■ Schriftliche Aufgabe ■
Gib aus den Einträgen unten die Zeilen von der Zeile mit „Given: Open the medicalmcq.in“ bis zur Zeile mit „(x=210, y=839)“ unverändert wieder, beide Grenzzeilen eingeschlossen.
╭─ Angezeigte Daten
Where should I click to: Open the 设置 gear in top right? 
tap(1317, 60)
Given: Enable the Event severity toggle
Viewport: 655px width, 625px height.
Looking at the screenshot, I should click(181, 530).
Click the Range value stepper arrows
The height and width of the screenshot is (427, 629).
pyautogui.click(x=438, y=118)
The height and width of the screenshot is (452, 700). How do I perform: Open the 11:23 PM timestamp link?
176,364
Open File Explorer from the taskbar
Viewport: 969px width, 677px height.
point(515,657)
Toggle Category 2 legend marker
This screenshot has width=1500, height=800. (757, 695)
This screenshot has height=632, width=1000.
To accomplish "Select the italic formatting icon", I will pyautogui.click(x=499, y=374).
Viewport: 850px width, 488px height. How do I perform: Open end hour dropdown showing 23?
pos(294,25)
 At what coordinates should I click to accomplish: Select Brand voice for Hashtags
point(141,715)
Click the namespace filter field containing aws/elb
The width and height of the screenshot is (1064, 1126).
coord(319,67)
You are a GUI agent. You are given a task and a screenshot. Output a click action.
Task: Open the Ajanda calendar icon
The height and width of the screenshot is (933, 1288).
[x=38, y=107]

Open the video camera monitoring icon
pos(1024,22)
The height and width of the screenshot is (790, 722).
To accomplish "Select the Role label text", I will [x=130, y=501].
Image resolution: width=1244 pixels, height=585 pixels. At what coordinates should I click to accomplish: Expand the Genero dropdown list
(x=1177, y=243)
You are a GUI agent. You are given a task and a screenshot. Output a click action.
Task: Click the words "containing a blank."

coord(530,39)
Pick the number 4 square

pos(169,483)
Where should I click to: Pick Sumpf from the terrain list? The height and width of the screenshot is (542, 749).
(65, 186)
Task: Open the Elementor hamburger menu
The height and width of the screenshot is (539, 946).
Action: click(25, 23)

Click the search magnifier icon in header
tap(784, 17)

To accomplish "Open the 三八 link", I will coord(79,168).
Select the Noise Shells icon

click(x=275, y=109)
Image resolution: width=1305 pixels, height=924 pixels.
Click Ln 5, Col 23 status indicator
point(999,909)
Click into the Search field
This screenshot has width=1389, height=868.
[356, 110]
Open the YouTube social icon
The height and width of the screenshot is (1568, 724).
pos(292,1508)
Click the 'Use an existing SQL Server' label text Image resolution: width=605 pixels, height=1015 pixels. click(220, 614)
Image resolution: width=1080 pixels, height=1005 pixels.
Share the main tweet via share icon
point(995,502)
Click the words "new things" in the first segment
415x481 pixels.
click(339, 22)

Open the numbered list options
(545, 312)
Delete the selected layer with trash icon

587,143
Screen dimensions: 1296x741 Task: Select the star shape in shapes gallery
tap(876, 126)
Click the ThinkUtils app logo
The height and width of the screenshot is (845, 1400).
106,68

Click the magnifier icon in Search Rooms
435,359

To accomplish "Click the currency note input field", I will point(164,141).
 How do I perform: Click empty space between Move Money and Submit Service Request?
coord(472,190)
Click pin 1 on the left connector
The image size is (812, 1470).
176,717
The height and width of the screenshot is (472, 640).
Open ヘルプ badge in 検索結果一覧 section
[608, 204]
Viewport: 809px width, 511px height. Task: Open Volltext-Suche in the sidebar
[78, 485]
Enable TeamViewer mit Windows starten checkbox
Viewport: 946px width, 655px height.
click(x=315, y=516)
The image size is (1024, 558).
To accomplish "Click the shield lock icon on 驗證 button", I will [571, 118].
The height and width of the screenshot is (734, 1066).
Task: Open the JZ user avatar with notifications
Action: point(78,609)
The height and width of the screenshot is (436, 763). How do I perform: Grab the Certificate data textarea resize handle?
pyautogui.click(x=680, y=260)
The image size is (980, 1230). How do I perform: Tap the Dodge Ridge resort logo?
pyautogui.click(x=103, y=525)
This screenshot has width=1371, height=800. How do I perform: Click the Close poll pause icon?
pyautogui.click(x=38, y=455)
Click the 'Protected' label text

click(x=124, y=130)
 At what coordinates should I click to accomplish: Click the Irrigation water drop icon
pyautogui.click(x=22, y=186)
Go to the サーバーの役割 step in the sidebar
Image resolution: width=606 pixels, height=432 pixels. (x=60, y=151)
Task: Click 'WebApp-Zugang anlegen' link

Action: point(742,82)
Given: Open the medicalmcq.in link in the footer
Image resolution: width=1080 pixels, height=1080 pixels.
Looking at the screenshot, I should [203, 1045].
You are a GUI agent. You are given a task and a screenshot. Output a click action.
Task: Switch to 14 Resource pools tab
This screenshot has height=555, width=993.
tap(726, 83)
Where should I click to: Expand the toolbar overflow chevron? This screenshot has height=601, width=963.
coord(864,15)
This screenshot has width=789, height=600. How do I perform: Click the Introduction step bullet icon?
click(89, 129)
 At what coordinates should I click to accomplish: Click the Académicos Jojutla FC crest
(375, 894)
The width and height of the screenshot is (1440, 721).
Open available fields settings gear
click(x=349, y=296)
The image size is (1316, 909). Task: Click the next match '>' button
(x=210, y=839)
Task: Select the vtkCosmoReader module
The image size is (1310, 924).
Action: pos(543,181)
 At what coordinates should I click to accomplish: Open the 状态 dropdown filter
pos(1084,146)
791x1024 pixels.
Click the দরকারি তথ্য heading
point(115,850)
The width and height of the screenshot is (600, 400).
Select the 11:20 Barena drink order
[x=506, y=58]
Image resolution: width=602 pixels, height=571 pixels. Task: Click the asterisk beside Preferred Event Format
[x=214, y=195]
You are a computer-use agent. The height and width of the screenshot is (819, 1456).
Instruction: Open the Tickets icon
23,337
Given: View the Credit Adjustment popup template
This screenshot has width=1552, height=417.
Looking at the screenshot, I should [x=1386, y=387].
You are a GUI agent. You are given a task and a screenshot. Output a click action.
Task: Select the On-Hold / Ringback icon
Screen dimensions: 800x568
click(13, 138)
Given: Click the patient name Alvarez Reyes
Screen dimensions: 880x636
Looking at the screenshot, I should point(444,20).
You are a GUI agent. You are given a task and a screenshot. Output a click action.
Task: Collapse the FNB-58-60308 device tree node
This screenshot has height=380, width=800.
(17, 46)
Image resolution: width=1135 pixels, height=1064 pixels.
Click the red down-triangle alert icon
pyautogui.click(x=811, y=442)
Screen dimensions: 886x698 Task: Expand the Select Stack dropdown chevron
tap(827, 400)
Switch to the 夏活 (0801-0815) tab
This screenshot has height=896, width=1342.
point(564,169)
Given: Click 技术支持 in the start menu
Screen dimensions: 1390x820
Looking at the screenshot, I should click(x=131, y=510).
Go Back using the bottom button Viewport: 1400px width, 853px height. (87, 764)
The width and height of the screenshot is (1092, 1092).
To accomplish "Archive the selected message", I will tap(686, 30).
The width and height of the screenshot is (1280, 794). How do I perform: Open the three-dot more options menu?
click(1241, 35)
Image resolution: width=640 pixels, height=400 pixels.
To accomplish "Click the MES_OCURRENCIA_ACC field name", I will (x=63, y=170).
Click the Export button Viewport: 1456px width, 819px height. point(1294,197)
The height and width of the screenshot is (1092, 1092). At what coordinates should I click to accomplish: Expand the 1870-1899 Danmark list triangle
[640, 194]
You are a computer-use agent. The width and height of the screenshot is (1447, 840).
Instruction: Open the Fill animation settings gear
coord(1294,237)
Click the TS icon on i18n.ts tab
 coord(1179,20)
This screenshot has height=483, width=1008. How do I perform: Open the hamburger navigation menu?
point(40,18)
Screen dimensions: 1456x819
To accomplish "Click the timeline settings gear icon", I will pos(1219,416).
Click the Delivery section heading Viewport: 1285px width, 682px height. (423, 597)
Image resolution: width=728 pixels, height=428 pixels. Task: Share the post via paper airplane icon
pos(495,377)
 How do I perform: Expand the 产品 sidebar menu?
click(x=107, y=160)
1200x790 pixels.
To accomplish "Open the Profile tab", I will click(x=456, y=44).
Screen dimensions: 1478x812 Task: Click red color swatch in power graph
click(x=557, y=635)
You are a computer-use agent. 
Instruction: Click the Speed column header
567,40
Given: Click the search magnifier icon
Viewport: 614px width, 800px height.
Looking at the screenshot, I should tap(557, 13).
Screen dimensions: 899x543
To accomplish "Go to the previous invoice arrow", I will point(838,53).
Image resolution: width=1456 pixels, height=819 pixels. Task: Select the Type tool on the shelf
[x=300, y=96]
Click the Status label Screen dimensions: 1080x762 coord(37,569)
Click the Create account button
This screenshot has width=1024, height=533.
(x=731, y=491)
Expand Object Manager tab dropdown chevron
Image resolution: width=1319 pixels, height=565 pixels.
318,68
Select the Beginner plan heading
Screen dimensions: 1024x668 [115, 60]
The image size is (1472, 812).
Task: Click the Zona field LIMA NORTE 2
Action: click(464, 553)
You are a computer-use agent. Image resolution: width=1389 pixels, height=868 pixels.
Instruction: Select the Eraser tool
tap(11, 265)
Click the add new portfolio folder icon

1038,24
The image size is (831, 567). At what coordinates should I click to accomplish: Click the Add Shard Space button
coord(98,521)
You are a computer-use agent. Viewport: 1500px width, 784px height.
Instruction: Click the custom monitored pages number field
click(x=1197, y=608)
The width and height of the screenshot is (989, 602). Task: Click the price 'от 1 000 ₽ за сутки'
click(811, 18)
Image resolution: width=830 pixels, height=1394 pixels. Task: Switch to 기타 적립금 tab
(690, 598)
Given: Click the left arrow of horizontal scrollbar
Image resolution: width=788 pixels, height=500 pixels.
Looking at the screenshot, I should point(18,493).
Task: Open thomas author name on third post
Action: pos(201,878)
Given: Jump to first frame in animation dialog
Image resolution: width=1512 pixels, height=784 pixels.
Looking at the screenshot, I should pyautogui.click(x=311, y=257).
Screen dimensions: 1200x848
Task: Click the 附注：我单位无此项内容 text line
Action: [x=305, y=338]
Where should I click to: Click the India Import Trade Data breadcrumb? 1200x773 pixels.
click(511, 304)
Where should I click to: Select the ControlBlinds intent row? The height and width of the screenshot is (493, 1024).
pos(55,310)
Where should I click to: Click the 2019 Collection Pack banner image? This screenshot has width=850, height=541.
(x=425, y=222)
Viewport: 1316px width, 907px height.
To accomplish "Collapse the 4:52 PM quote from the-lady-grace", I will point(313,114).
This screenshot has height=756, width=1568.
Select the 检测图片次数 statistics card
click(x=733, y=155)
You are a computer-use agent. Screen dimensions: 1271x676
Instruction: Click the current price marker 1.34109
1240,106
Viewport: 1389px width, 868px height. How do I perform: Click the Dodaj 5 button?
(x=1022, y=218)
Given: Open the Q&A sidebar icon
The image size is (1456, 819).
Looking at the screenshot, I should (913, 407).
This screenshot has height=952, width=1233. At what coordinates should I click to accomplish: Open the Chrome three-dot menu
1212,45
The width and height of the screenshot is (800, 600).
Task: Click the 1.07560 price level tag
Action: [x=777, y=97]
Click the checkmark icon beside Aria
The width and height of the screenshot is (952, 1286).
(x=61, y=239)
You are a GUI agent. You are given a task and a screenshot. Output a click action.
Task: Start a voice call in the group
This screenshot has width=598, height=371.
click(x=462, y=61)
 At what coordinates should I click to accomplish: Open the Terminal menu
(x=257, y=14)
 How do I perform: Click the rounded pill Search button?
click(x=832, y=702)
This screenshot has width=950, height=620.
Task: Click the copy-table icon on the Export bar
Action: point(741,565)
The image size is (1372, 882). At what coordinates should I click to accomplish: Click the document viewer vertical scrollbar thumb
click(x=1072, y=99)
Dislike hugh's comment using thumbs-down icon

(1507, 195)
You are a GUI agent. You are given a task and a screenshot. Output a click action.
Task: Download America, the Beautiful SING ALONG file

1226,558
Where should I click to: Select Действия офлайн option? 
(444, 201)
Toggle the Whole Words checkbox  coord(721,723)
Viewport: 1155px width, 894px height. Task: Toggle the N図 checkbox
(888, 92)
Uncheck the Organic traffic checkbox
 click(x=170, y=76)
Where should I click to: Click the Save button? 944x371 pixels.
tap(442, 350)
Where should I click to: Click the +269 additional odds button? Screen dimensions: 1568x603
╰─
■ Antwort unten ■
Given: Open the medicalmcq.in link in the footer
Image resolution: width=1080 pixels, height=1080 pixels.
Looking at the screenshot, I should [203, 1045].
You are a GUI agent. You are given a task and a screenshot. Output a click action.
Task: Switch to 14 Resource pools tab
This screenshot has height=555, width=993.
tap(726, 83)
Where should I click to: Expand the toolbar overflow chevron? This screenshot has height=601, width=963.
coord(864,15)
This screenshot has width=789, height=600. How do I perform: Click the Introduction step bullet icon?
click(89, 129)
 At what coordinates should I click to accomplish: Click the Académicos Jojutla FC crest
(375, 894)
The width and height of the screenshot is (1440, 721).
Open available fields settings gear
click(x=349, y=296)
The image size is (1316, 909). Task: Click the next match '>' button
(x=210, y=839)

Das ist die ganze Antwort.